24 Ekim 2010 Pazar

Zerdüşt Dolunay'da Sesleniyordu

Dün gece dolunay vardı yine gökte... Kaçıncı dolunay varlıkta bir fark yaratmaksızın..
Biriken tüm enerjilerin dışarı çıkmadığı, yürekte ve her his yaratıcı olguda sıkışıp kaldığı kaçıncı dolunay..
Biraz isyankar bir tarafım. Biraz inatçı bu kez,
Benim içimdekiler bende kalsın istemiyor kalbim.
O yüzden diretiyor sakin sakin belkide. Ne bu dürtü bir fikri yok ve yanında karmakarışık kafam, üstüne üstüne gelen tüm ama tüm yıkık, yitik saçma ve gereksiz şüphelerin hemen hemen hiçbirinde bana uyan bir yan yok..

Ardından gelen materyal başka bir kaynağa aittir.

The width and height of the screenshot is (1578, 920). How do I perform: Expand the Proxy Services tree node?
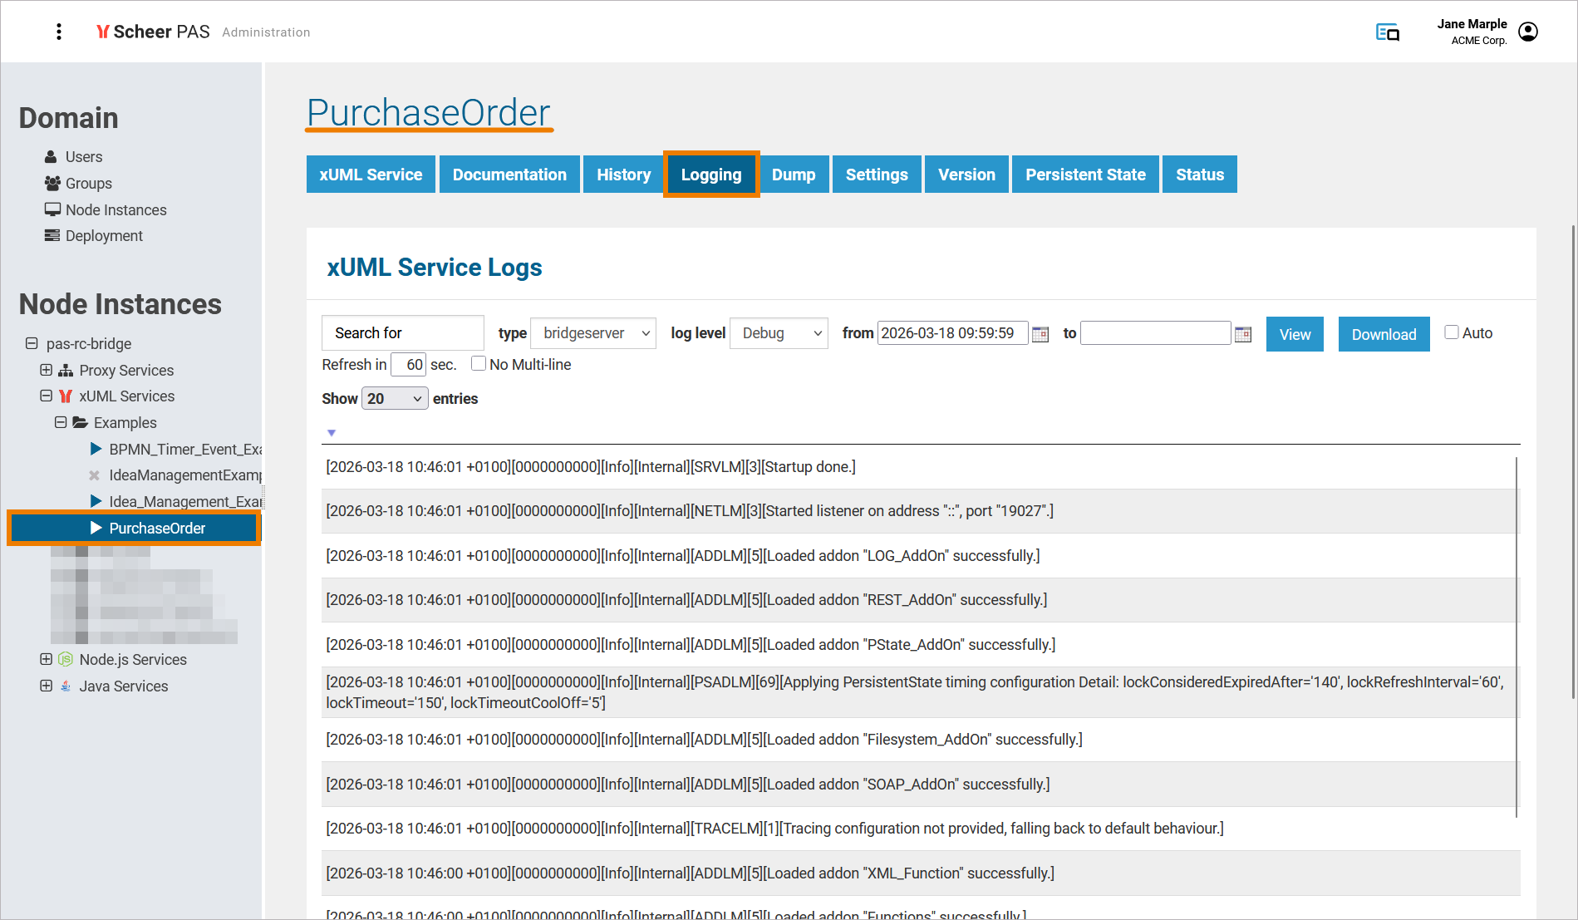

“Saçma sıkıştırmalar, gereksiz, özensiz ve değersiz tüm dayatmalar kalbimin çığlıklarını bastırmaya yetmiyor. Çok mühimmiş gibi gösterilen, ipe sapa gelmez, boktan ilgilenmeler, dürüstçe çıkmış bir küfrün yerini tutamaz ki.. İsyanım var acınası, kokuşmuş ve buruşmuş gönüllerin beni biçimlendirmeye çalışmasına.. Ama yook buna sebep benim, saçma gerçekleştirme ihtiyacım.

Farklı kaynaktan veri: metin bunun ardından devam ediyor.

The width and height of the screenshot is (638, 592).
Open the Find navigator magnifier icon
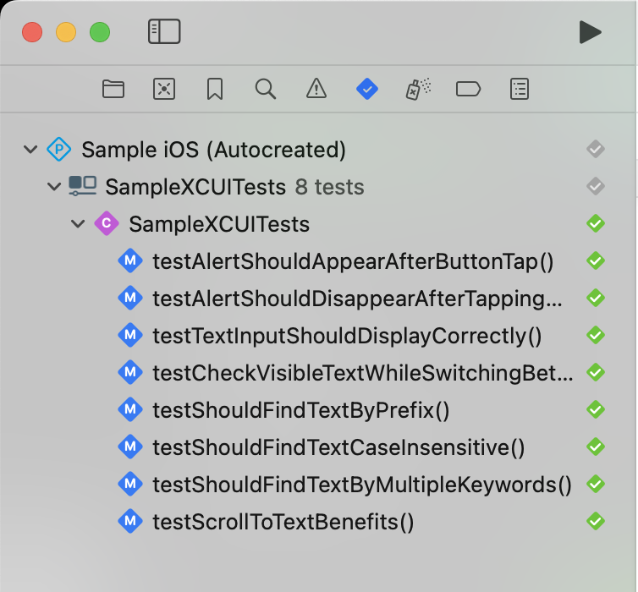pos(265,89)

Gerçekleştirmeymiş, daha ne olacak , bre salak.. Daha ne gerçekleştireceksin, şu boktan hayatın içinde yarattığın renkli yaşamında renklerini yaratan sen değil miydin zaten ? Kim yardım etti, kim destekledi, kime sordun da bu hale getirdin ki bu hayatı..
Herşeyi burnunun dikine yapmadın mı ki şimdi ne bu hal , ne bu saçmalıkları dinleme ihtiyacı..
Keyfin yerindeyken sorun yok . Peki sıkıntı hissettiğin anda ne bu kendine güvensizlik.. Aynaya bak çocuk, kaldır kafanı aynaya bak.
Kendinde emin olmadığın bir yer var... Bul orayı ve bırak ondan kaçmayı.. Neresi, hangi konuda yada kimden kaçıyorsun.. Sen kendinden kaçıyorsun içindekileri istediğin gibi yaşamaktan korkuyorsun, ister inan ister inanma...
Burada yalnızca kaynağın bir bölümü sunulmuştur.